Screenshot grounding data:
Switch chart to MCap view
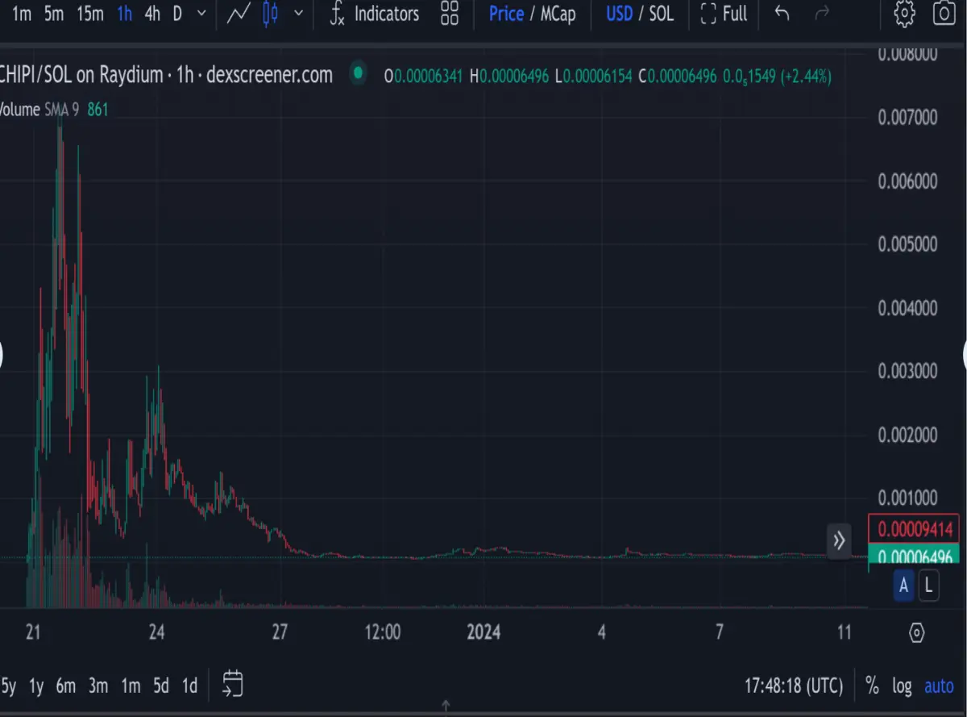The height and width of the screenshot is (717, 967). [558, 14]
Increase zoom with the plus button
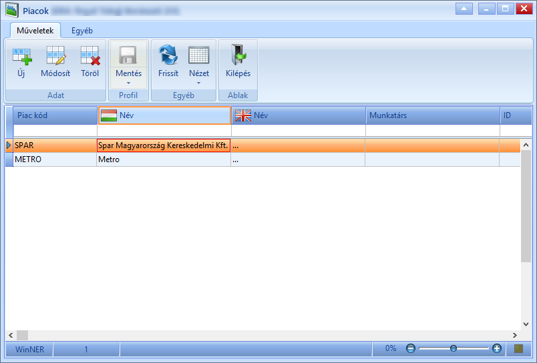Viewport: 537px width, 363px height. pos(496,348)
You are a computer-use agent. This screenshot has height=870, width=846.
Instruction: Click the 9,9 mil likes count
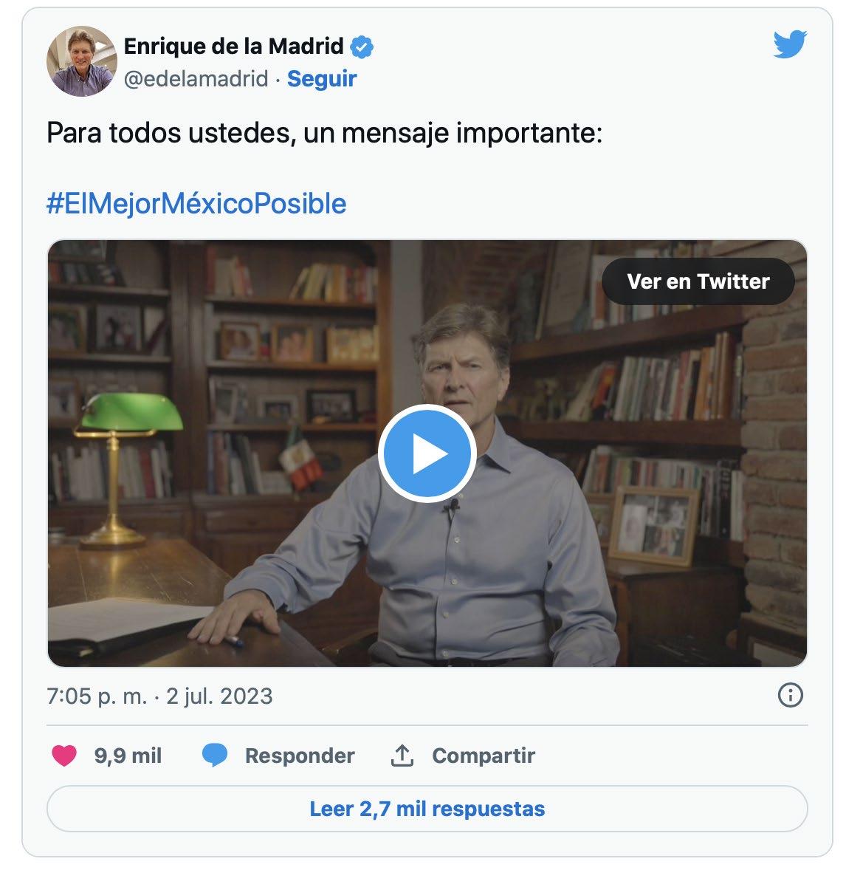tap(128, 756)
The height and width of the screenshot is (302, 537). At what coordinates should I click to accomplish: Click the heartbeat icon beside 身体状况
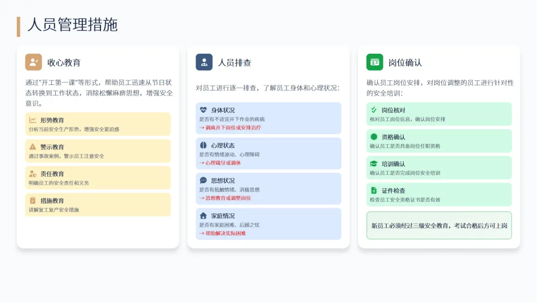[203, 110]
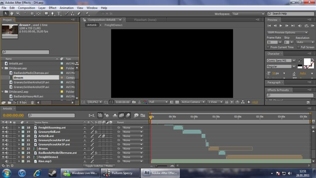The image size is (316, 178).
Task: Open the Workspace Text dropdown
Action: click(x=248, y=14)
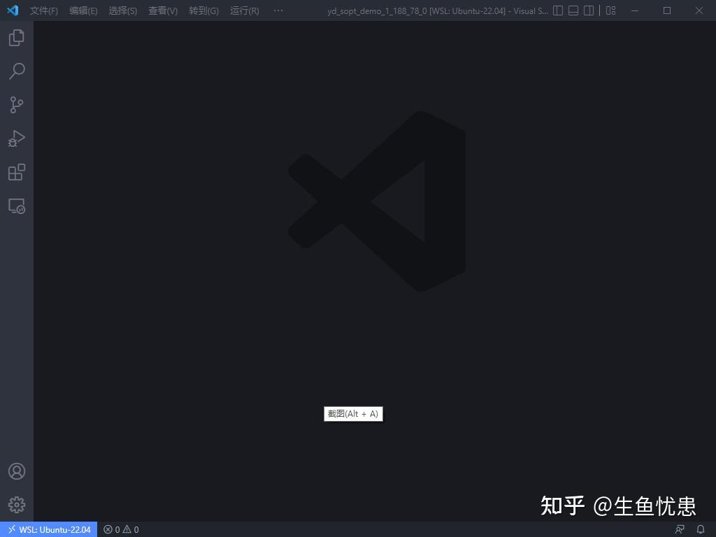
Task: Open the Manage settings gear
Action: 16,504
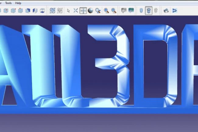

_Task to carry out_. Please transcribe all of the entries word for word, with the pictures left out.

_Answer section_.
Switch chart to MCap view
The height and width of the screenshot is (717, 967). [558, 14]
Increase zoom with the plus button
Viewport: 537px width, 363px height. pos(496,348)
You are a computer-use agent. This screenshot has height=870, width=846.
Instruction: Click the 9,9 mil likes count
tap(128, 756)
The height and width of the screenshot is (302, 537). At what coordinates should I click to accomplish: Click the heartbeat icon beside 身体状况
[203, 110]
The image size is (316, 178).
Task: Open the Workspace Text dropdown
Action: click(x=248, y=14)
Task: Open the Manage settings gear
Action: 16,504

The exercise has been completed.